What to do
Pick up the Maven proxy CloudFormation template below and continue it from its final line.

Source passage
------------------------------

One-page scavailability

The blueprint, such as it is; not pretty, but neat to not have more bits: a CloudFormation template, instances running Ubuntu 16.04, service sitting on port 1080, bit of security and auth.

{
  "Description": "Maven proxy service",
  "Parameters": {
    "keyname": { "Type": "AWS::EC2::KeyPair::KeyName" }
  },
  "Resources": {
    "loadbalancer": {
      "Type": "AWS::ElasticLoadBalancing::LoadBalancer",
      "Properties": {
        "AvailabilityZones": { "Fn::GetAZs": "" },
        "Listeners": [
          {
            "LoadBalancerPort": "1080",
            "InstancePort": "3128",
            "Protocol": "TCP"
          }
        ]
      }
    },
    "securitygroup": {
      "Type": "AWS::EC2::SecurityGroup",
      "Properties": {
        "GroupDescription": "SSH and Squid",
        "SecurityGroupIngress": [
          {
            "CidrIp": "0.0.0.0/0",
            "FromPort": "22",
            "IpProtocol": "tcp",
            "ToPort": "22"
          },
          {
            "FromPort": "3128",
            "IpProtocol": "tcp",
            "SourceSecurityGroupOwnerId": {
              "Fn::GetAtt": [ "loadbalancer", "SourceSecurityGroup.OwnerAlias" ]
            },
            "SourceSecurityGroupName": {
              "Fn::GetAtt": [ "loadbalancer", "SourceSecurityGroup.GroupName" ]
            },
            "ToPort": "3128"
          }
        ]
      }
    },
    "waithandle": {
      "Type": "AWS::CloudFormation::WaitConditionHandle"
    },
    "waitcondition": {
      "Type": "AWS::CloudFormation::WaitCondition",
      "Properties": {
        "Count": "3",
        "Handle": {
          "Ref": "waithandle"
        },
        "Timeout": "500"
      }
    },
    "launchconfiguration": {
      "Type": "AWS::AutoScaling::LaunchConfiguration",
      "Properties": {
        "ImageId": "ami-c1167eb8",
        "InstanceType": "m3.large",
        "KeyName": { "Ref": "keyname" },
        "SecurityGroups": [ { "Ref": "securitygroup" } ],
        "UserData": {
          "Fn::Base64": {
            "Fn::Join": [
              "",
              [
                "#!/bin/bash -eux", "\n",
                "\n",
                "apt update", "\n",
                "apt install --yes squid3 heat-cfntools apache2-utils", "\n",
                "\n",
                "echo '# Maven proxy service'                                                                  >  /etc/squid/squid.conf", "\n",
                "echo 'maximum_object_size_in_memory 30 MB'                                                    >> /etc/squid/squid.conf", "\n",
                "echo 'acl mavencentral dstdomain repo.maven.apache.org uk.maven.org'                          >> /etc/squid/squid.conf", "\n",
                "echo 'cache deny !mavencentral'                                                               >> /etc/squid/squid.conf", "\n",
                "echo 'refresh_pattern repo.maven.apache.org 288000 100% 576000 ignore-reload ignore-no-store' >> /etc/squid/squid.conf", "\n",
                "echo 'refresh_pattern uk.maven.org          288000 100% 576000 ignore-reload ignore-no-store' >> /etc/squid/squid.conf", "\n",
                "echo 'http_port 3128'                                                                         >> /etc/squid/squid.conf", "\n",
                "echo 'auth_param basic program /usr/lib/squid/basic_ncsa_auth /etc/squid/passwd'              >> /etc/squid/squid.conf", "\n",
                "echo 'auth_param basic realm Maven proxy service'                                             >> /etc/squid/squid.conf", "\n",
                "echo 'acl ncsa_users proxy_auth REQUIRED'                                                     >> /etc/squid/squid.conf", "\n",
                "echo 'http_access allow ncsa_users'                                                           >> /etc/squid/squid.conf", "\n",
                "\n",
                "htpasswd -b -c /etc/squid/passwd someone something",
                "\n",
                "systemctl reload squid", "\n",
                "\n",
                "export SIGNAL_URL='", { "Ref" : "waithandle" }, "'\n",
                "echo 'signal url: ${SIGNAL_URL}'", "\n",
                "cfn-signal ${SIGNAL_URL}", "\n",
                "\n"

------------------------------

Entries shown
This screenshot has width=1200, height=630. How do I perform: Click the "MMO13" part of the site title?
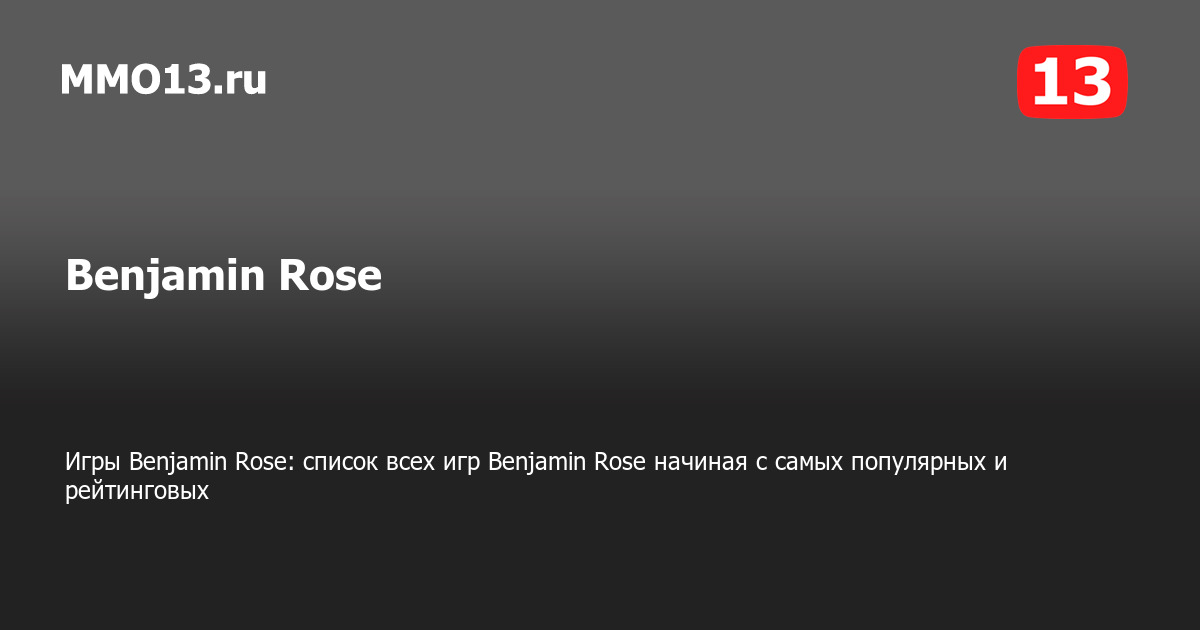(135, 80)
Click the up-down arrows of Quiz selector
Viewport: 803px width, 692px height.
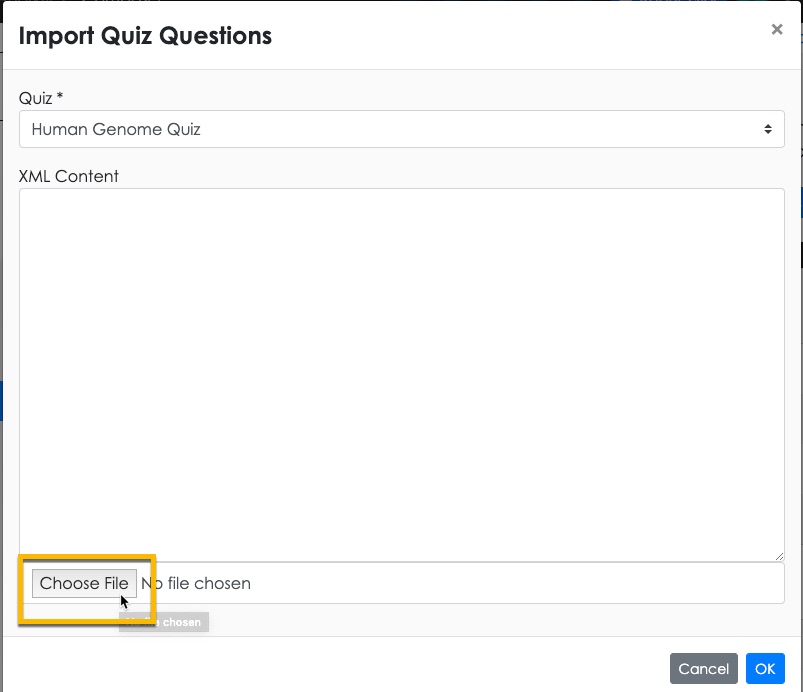pyautogui.click(x=767, y=129)
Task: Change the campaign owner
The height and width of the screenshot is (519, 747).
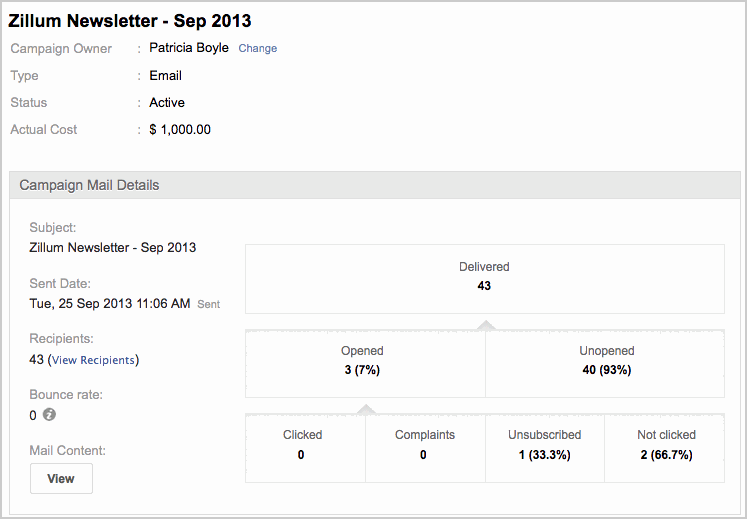Action: point(257,48)
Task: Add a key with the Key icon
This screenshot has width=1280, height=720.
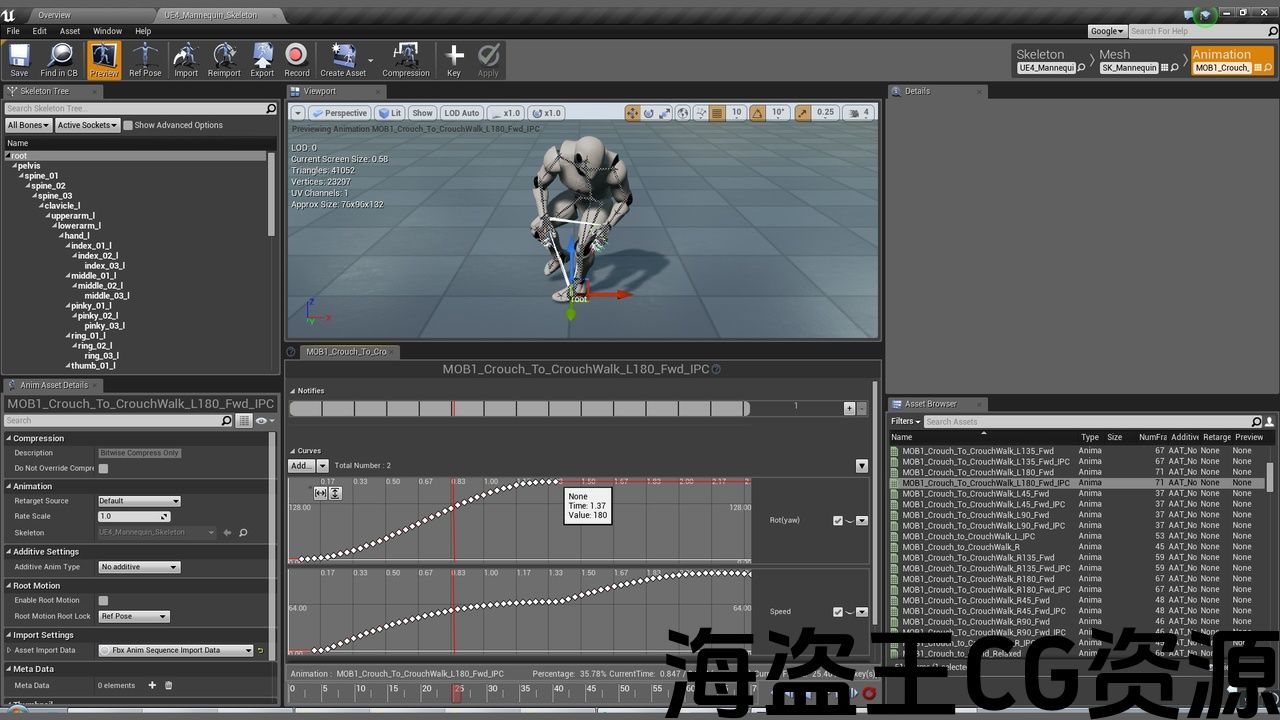Action: (454, 60)
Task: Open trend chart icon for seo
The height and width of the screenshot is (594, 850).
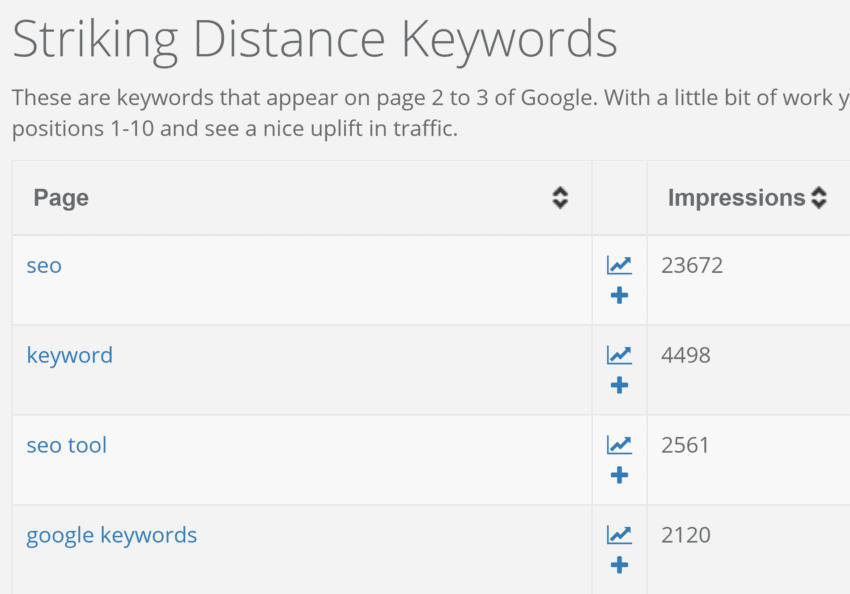Action: (x=619, y=265)
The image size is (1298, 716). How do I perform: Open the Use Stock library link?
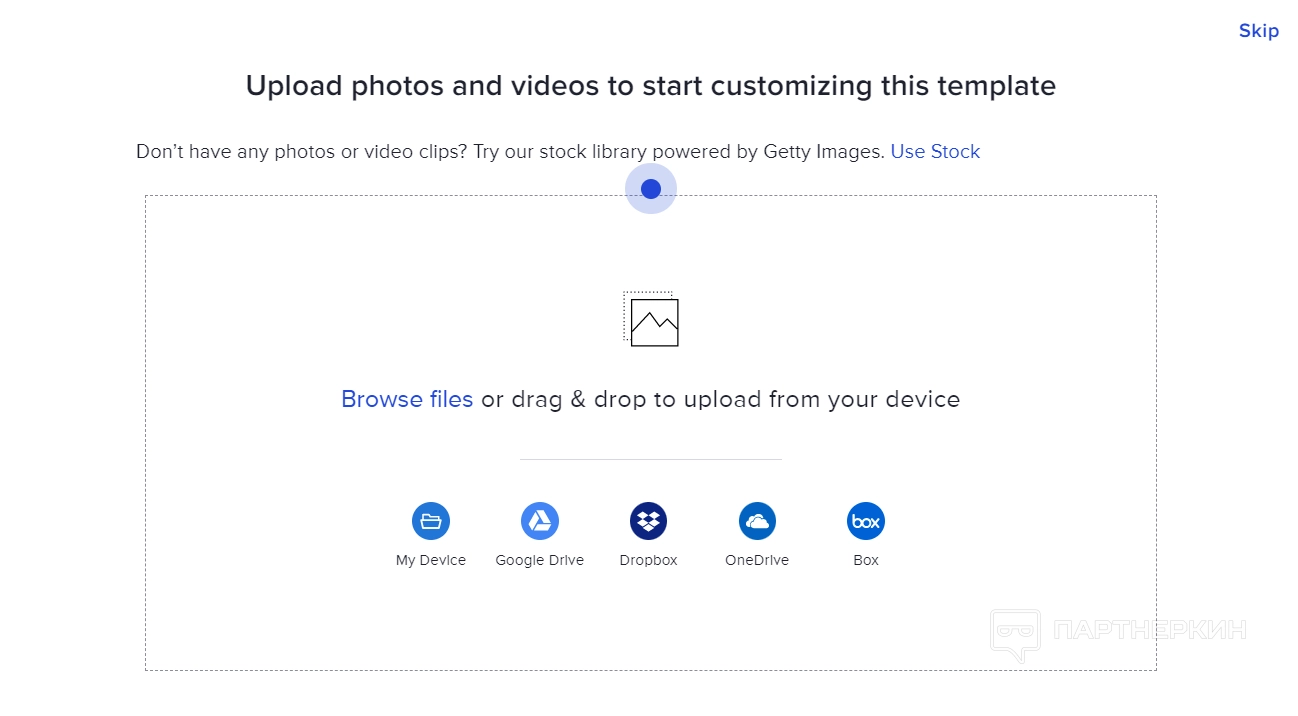(935, 152)
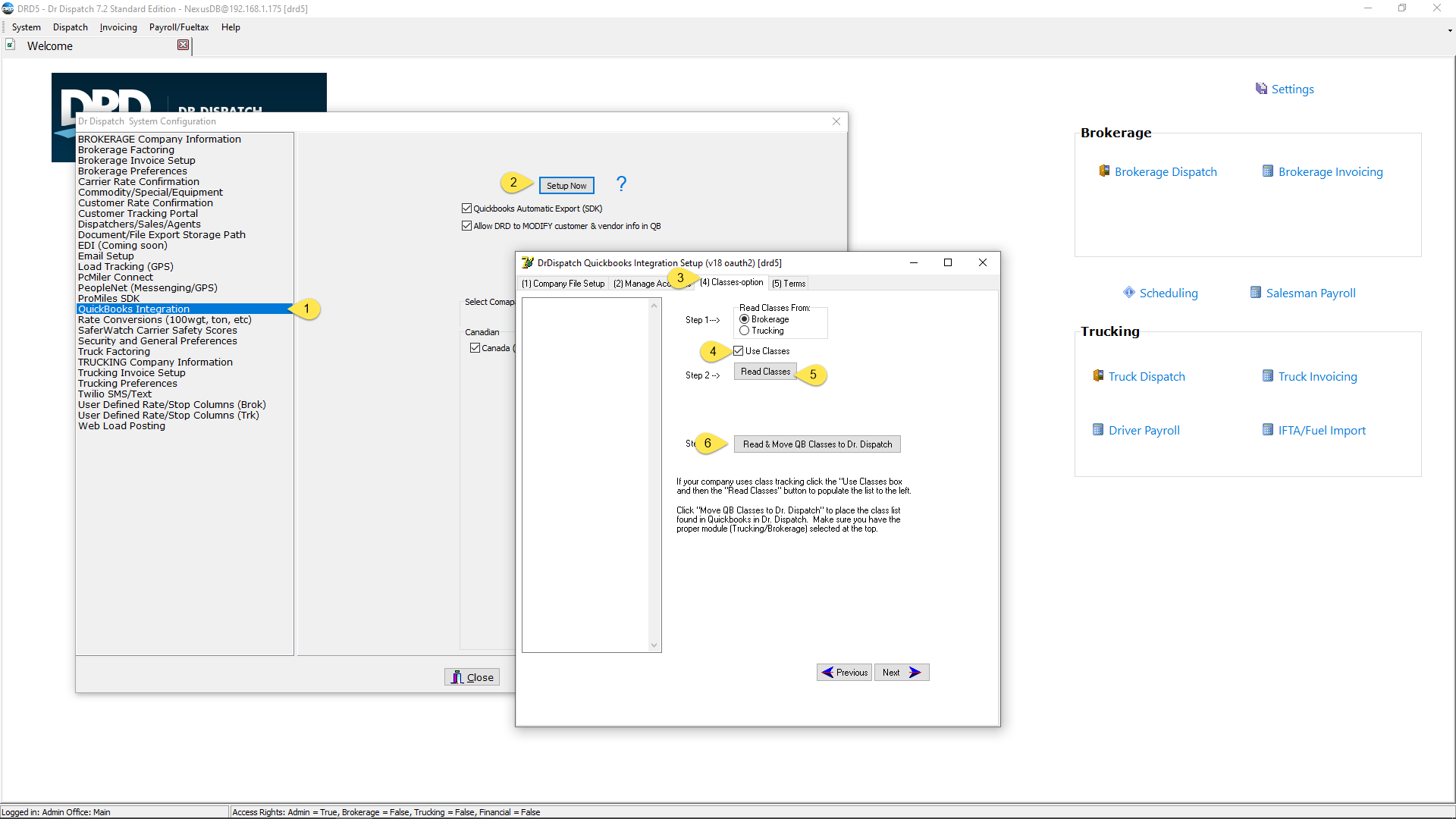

------------------------------

Exercise output
              ]
            ]
          }
        }
      }
    },
    "autoscalinggroup": {
      "Type": "AWS::AutoScaling::AutoScalingGroup",
      "Properties": {
        "AvailabilityZones": { "Fn::GetAZs": ""  },
        "LaunchConfigurationName": { "Ref": "launchconfiguration" },
        "LoadBalancerNames": [ { "Ref": "loadbalancer" } ],
        "MinSize": "3",
        "MaxSize": "3"
      }
    }
  },
  "Outputs" : {
    "dnsname" : {
      "Description": "DNS name for load balancer",
      "Value" : { "Fn::GetAtt" : [ "loadbalancer", "DNSName" ] }
    }
  }
}

So how did it go?

Well actually, it didn't go particularly well. We did succeed in reducing the frequency of failures by a factor 100 or something, yay! But the business problem persisted, just too many broken builds and people kept complaining.

The next approach we took was to start caching artifacts on machines: mvn dependency:go-offline with a twist because that plugin is broken and abandoned (thanks Cosmin et al for fixing/ forking!). In fact seeding machines when we build AMIs, then patching them up just before running builds - all because Maven! That works well enough in conjunction with some system properties we divined, system.maven.wagon.http.retryHandler.class=default and system.maven.wagon.http.retryHandler.nonRetryableClasses=java.io.InterruptedIOException,java.net.UnknownHostException,java.net.ConnectException (don't ask). But what a mess! In future surely we will all come around to sticking dependencies in source control eh? Not sure why that has become a religious topic, it's not the 90s anymore, we have bandwidth and disk space.

Also, while working on this I kept thinking Mark Nottingham's stale-while-revalidate would be the perfect fit here, but it wasn't in Squid 3.5 (or I couldn't get it working). Meh. Something to solve if doing this again.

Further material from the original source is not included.